Assumptions of Linear Regression

Pallavi Satsangi
3 min readJun 28, 2021
Photo by Black Jiracheep on Unsplash

This writeup is a follow up of “Basics of Linear Regression”. You can read the same here .We concluded the article with a note as to what kind of data qualify for a LR.One needs to analyze the dataset before qualifying LR to be run on the the data . If one or more of these assumptions are breached, then the results of our linear regression may be reckless or even misleading.

Before listing them out let's have a few definitions in place.

Residual: The vertical distance between each and every data point to the regression line.This can also be defined as the actual y value to the predicted y value.(called yhat)

Variance: quantifies how far a data set is spread out. Mathematically it is defined as the average of the squared differences from the mean.

Homoscedasticity: describes a situation in which the error term is same across all the values of the independent variable. We can say as the same scatter all the way OR we can also say it as a condition where in the residuals have a constant spread/variance for all values of X(independent variable)

With this lets get into the list of assumptions.

1.Linearity : There needs to be a linear relationship between the independent variable, X, and the dependent variable, Y.

How is it determined if this condition is met ?

One of the simple technique is to plot a scatter plot of X vs. Y. Doing this will allow us to graphically see if there is a linear relationship between the two variables. If the plot depicts that the points in the plot could fall along a straight line, then we can say that there exists some type of linear relationship between the two variables and we can conclude that this assumption is met.

2. Homoscedasticity: We saw above from the definition of homoscedasticity is that the residuals should have a constant variance at every level of x.

How is it determined if this condition is met ?

Once we fit our regression line to a set of data points, we can then create a scatter plot of fitted values of the model vs. the residuals of those fitted values.The plot should show us that the residuals do not increase or spread out as and when the value of the fitted variable increases. If this happens we can say that this assumption is met.

3.Normality: The residuals of the model need to be normally distributed.

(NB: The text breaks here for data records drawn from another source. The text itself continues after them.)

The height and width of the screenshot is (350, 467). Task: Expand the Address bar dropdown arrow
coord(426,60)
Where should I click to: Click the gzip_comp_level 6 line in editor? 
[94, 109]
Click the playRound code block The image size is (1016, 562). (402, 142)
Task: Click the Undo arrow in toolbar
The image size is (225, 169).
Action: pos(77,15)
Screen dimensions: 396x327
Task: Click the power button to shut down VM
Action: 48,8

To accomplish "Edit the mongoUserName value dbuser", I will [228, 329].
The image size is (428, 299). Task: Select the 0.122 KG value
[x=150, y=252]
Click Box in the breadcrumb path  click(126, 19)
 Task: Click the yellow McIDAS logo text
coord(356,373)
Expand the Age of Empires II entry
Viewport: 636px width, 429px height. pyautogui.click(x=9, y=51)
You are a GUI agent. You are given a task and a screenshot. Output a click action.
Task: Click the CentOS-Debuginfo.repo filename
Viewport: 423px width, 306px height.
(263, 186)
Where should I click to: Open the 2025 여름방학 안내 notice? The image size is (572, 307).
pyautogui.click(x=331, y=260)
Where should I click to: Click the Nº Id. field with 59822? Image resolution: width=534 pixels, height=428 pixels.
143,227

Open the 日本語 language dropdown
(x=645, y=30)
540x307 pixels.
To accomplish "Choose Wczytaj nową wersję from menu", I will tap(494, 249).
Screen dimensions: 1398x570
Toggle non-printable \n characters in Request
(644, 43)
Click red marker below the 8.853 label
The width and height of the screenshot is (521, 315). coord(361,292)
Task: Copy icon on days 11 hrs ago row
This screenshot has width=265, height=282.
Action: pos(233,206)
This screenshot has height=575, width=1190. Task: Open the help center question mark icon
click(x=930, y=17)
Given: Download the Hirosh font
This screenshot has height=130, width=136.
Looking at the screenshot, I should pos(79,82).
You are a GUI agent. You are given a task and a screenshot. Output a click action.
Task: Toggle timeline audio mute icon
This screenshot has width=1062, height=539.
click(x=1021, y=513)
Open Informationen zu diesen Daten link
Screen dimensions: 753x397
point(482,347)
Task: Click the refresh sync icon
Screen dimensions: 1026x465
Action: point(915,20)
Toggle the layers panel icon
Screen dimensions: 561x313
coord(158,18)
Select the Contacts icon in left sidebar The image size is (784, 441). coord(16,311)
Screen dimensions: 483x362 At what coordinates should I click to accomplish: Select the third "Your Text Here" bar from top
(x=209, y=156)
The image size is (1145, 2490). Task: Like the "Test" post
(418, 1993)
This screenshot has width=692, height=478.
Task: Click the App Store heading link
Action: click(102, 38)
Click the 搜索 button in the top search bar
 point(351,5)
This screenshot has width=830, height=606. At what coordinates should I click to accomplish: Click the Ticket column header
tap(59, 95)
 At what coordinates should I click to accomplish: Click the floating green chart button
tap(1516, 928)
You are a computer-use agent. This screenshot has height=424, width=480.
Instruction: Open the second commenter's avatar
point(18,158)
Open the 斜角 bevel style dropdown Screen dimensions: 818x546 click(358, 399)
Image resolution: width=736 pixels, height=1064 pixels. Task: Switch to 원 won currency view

How is it determined if this condition is met ?

We have few tests that can be used to test if this assumption is met. Tests like Shapiro-Wilk,D’Agostino-Pearson etc . However,these tests are too sensitive to large data set and hence the tests might just end up to conclude that the residuals are not normally distributed which may be not the reality. Therefore it is better to just use graphical methods like a Q-Q plot to check this particular assumption. To briefly explain Q-Q plot, (short form for quantile-quantile plot), is a type of plot that is used to determine whether or not the residuals of a model are normally distributed. If the points roughly form in the shape of straight diagonal line,then we can say that this assumption is met.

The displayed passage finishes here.